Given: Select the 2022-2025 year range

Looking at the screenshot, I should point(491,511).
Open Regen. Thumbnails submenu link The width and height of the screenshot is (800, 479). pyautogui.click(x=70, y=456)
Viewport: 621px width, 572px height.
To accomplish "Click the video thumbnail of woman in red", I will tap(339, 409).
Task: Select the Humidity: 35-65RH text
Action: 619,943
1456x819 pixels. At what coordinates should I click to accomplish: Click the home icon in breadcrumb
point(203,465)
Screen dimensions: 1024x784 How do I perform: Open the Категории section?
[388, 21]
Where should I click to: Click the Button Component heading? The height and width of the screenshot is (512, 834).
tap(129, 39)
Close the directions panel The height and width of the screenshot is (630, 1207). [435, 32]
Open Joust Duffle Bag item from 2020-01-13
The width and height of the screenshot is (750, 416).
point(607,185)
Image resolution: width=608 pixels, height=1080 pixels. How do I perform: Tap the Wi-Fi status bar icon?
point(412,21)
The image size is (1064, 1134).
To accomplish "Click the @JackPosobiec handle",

◆ ◆ ◆ ◆

### TASK OBJECTIVE
With the line containing "Open Regen. Thumbnails" as the first and the final line of the records as the last, copy that span exactly and nothing more.

### SOLVED EXERCISE
Open Regen. Thumbnails submenu link The width and height of the screenshot is (800, 479). pyautogui.click(x=70, y=456)
Viewport: 621px width, 572px height.
To accomplish "Click the video thumbnail of woman in red", I will tap(339, 409).
Task: Select the Humidity: 35-65RH text
Action: 619,943
1456x819 pixels. At what coordinates should I click to accomplish: Click the home icon in breadcrumb
point(203,465)
Screen dimensions: 1024x784 How do I perform: Open the Категории section?
[388, 21]
Where should I click to: Click the Button Component heading? The height and width of the screenshot is (512, 834).
tap(129, 39)
Close the directions panel The height and width of the screenshot is (630, 1207). [435, 32]
Open Joust Duffle Bag item from 2020-01-13
The width and height of the screenshot is (750, 416).
point(607,185)
Image resolution: width=608 pixels, height=1080 pixels. How do I perform: Tap the Wi-Fi status bar icon?
point(412,21)
The image size is (1064, 1134).
To accomplish "Click the @JackPosobiec handle",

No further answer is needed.